Feynman then goes on to explain that the mathematical equations of different subjects in physics are actually not ‘identical’ in the ‘bigger picture’ but when analyzed closely, at the most individual level, things turn out to be slightly different.

A closer look at the physics of the various subjects shows, in fact, that the
equations are not really identical. The equation we found for neutron diffusion is only an approximation that is good when the distance over which we are looking is large compared with the mean free path. If we look more closely, we would see the individual neutrons running around. Certainly the motion of an individual neutron is a completely different thing from the smooth variation we get from solving the differential equation. The differential equation is an approximation, because we assume that the neutrons are smoothly distributed in space.

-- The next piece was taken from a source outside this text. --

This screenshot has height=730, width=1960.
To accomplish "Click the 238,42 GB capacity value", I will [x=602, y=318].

Feynman then adds to the statement, explaining that most of the complicated phenomena in physics is made simple and understandable as it is imitated by simple differential equations.

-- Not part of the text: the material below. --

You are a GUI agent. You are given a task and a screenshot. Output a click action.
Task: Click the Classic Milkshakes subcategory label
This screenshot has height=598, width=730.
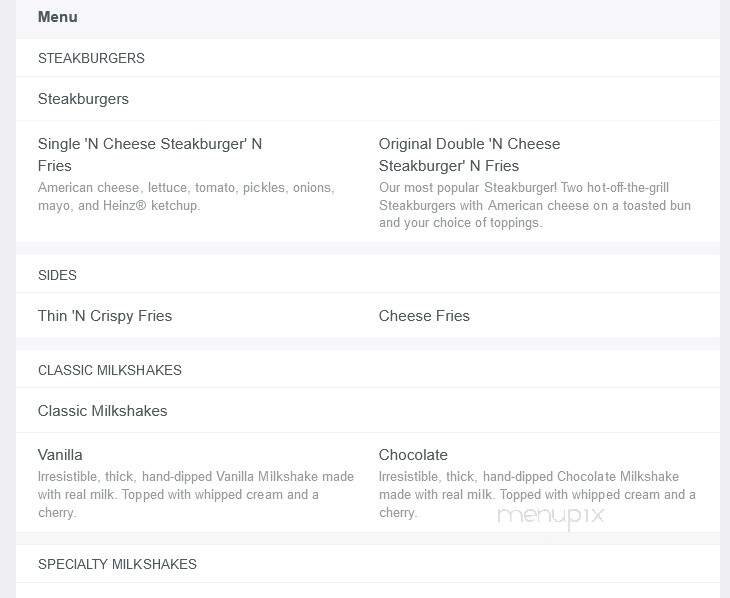point(102,411)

Is it possible that this is the clue? That the thing which is common to
all the phenomena is the space, the framework into which the physics is put?
As long as things are reasonably smooth in space, then the important things
that will be involved will be the rates of change of quantities with position in
space. That is why we always get an equation with a gradient. The derivatives
must appear in the form of a gradient or a divergence; because the laws of
physics are independent of direction, they must be expressible in vector form. The equations of electrostatics are the simplest vector equations that one can get which involve only the spatial derivatives of quantities. Any other simple problem or simplification of a complicated problem must look like electrostatics. What is common to all our problems is that they involve space and that we have imitated what is actually a complicated phenomenon by a simple differential equation.

That leads us to another interesting question. Is the same statement perhaps
also true for the electrostatic equations? Are they also correct only as a smoothed-out imitation of a really much more complicated microscopic world? Could it be that the real world consists of little X-ons which can be seen only at very tiny distances? And that in our measurements we are always observing on such a large scale that we can’t see these little X-ons, and that is why we get the differential equations?

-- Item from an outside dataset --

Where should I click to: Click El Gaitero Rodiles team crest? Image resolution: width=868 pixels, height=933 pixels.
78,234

Feynman also discusses the ‘underlying’ differences in details between the ‘smooth’ looking equations and their analysis at the most minute scale. He further focuses upon the problem with the combination of quantum mechanics and relativity in terms of its fundamental resemblance with the equations of electrostatics and that it might lead to an internal contradiction.

Our currently most complete theory of electrodynamics does indeed have its difficulties at very short distances. So it is possible, in principle, that these equations are smoothed-out versions of something. They appear to be correct at distances down to about 10^(-14)cm, but then they begin to look wrong. It is possible that there is some as yet undiscovered underlying “machinery,” and that the details of an underlying complexity are hidden in the smooth-looking equations as is so in the “smooth” diffusion of neutrons. But no one has yet formulated a successful theory that works that way. Strangely enough, it turns out (for reasons that we do not at all understand) that the combination of relativity and quantum mechanics, as we know them, seems to forbid the invention of an equation that is fundamentally different from the equations of electrostatics, and which does not at the same time lead to some kind of contradiction. Not simply a disagreement with experiment, but an internal contradiction. As, for example, the prediction that the sum of the probabilities of all possible occurrences is not equal to unity, or that energies may sometimes come out as complex numbers, or some other such idiocy.

Feynman, along with his astounding explanation of multiple aspects of physics in both theoretical and mathematical manner, has also provided insights on different ‘issues’ and contradictions in physics thereby explaining why and how these drawbacks need to be addressed.